▸ Tasks to perform
A. In the passage on global markets in 2012, reproduce the text from "Stocks rebounded after" to "and tax increases.", substituting "India" for "China".
B. According to the passage on global markets in 2012, how much did the MSCI All-Country World Index rise in 2012, including dividends?
C. Write the next part of the report on 2012 global markets, starting after its final sentence.

Unprecedented central bank stimulus
sent global stocks to the biggest annual rally in three years,
beating bonds, commodities and the dollar by the most since 2009
as shares surged from America to Germany and Venezuela.
The MSCI All-Country World Index of equities increased 16.9 percent in 2012 including dividends after climbing 2.3 percent in December. The Standard & Poor’s GSCI Total Return Index of 24 commodities rose 0.1 percent last year, while the U.S. Dollar Index (DXY) lost 0.5 percent. Bonds of all types returned 5.73 percent, on average, according to Bank of America Merrill Lynch’s Global Broad Market Index.
Stocks rebounded after posting the worst returns in 2011 as central bankers’ efforts to push investors into riskier assets and corporate earnings growth overshadowed the third year of Europe’s debt crisis. Shares overcame the slowest expansion in China in 13 years and a U.S. government debate over how to avoid more than $600 billion of spending cuts and tax increases.
“The massive global stimulus has been a big piece of it,” James Dunigan, who helps oversee $112 billion as chief investment officer in Philadelphia for PNC Wealth Management, said in a telephone interview. “That had a big impact on reducing the fears of a recession. There was also the support from the corporate earnings side. It was just a matter of time to have stocks outperforming.”

▸ Given data
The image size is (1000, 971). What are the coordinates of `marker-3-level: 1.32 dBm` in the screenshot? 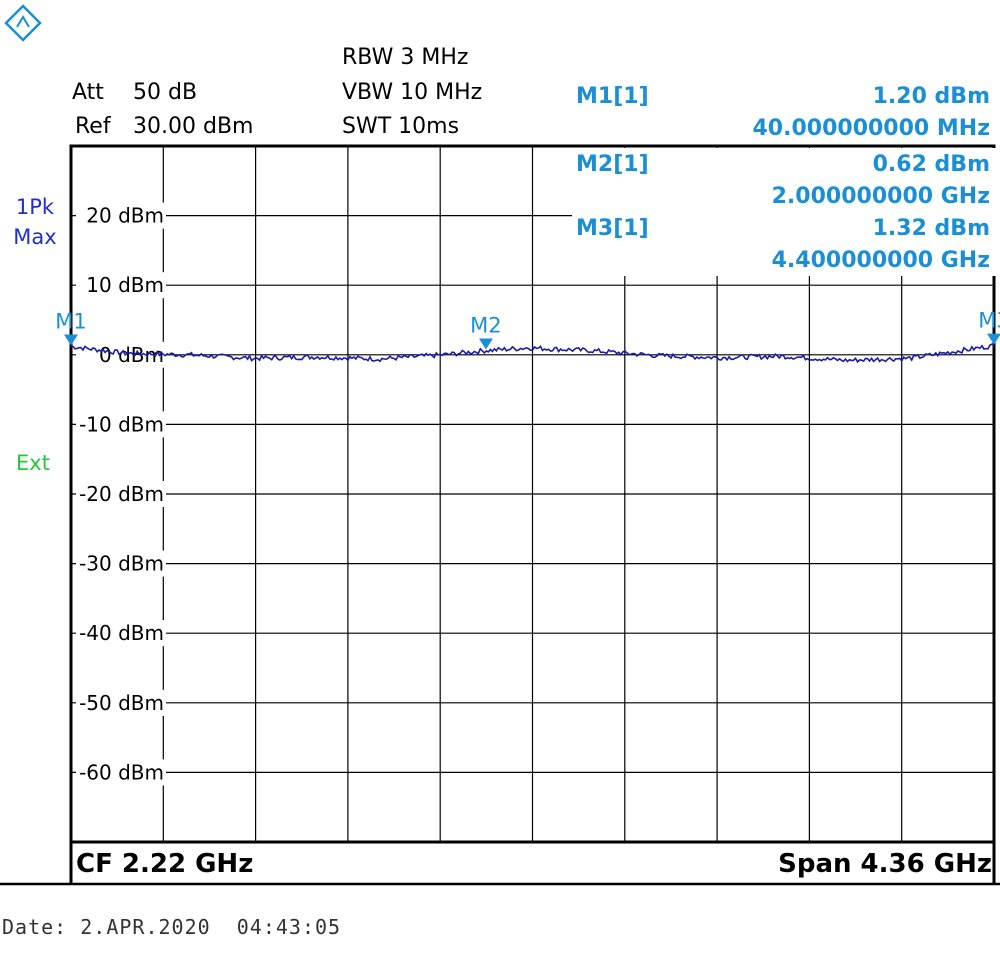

▸ Task results
A.
Stocks rebounded after posting the worst returns in 2011 as central bankers’ efforts to push investors into riskier assets and corporate earnings growth overshadowed the third year of Europe’s debt crisis. Shares overcame the slowest expansion in India in 13 years and a U.S. government debate over how to avoid more than $600 billion of spending cuts and tax increases.

B. 16.9 percent

C.
Bernanke said in September that the U.S. central bank will buy mortgage securities until the labor market recovers. The ECB announced a plan that involved unlimited purchases of government debt to reduce borrowing costs in the euro region. Draghi, fighting to keep the currency union intact, has also cut the benchmark interest rate to a record low of 0.75 percent, while the People’s Bank of China lowered its rate to 6 percent.
The rally in global stocks followed a 6.9 percent slump in 2011. The MSCI global index, which tracks companies in 45 developed and emerging markets, trades for 15.4 times reported earnings, or about 26 percent below its historical average of 20.7, according to data compiled by Bloomberg from 1995.
Within developed markets, 23 out of 24 benchmark indexes advanced. Stocks in Europe rallied the most as cheap valuations for companies in Greece, Germany and Denmark lured investors. Equity measures in those countries climbed at least 27 percent. The price-earnings multiple of the Stoxx Europe 600 Index has surged more than 86 percent since hitting an almost three-year low in September 2011.
Spain’s IBEX 35 was the only developed market gauge to fall. Japan’s Nikkei 225 Stock Average surged 23 percent, the biggest rally since 2005, amid calls from the new government for more monetary easing.
Financial companies in MSCI’s global index posted the biggest gain last year, returning 29 percent as a group, as companies such as Grupo Financiero Santander Mexico SAB de CV, Brussels-based KBC Groep NV and Bank of America Corp. surged at least 109 percent. In 2011, the group slumped more than twice as much as the MSCI All-Country World Index.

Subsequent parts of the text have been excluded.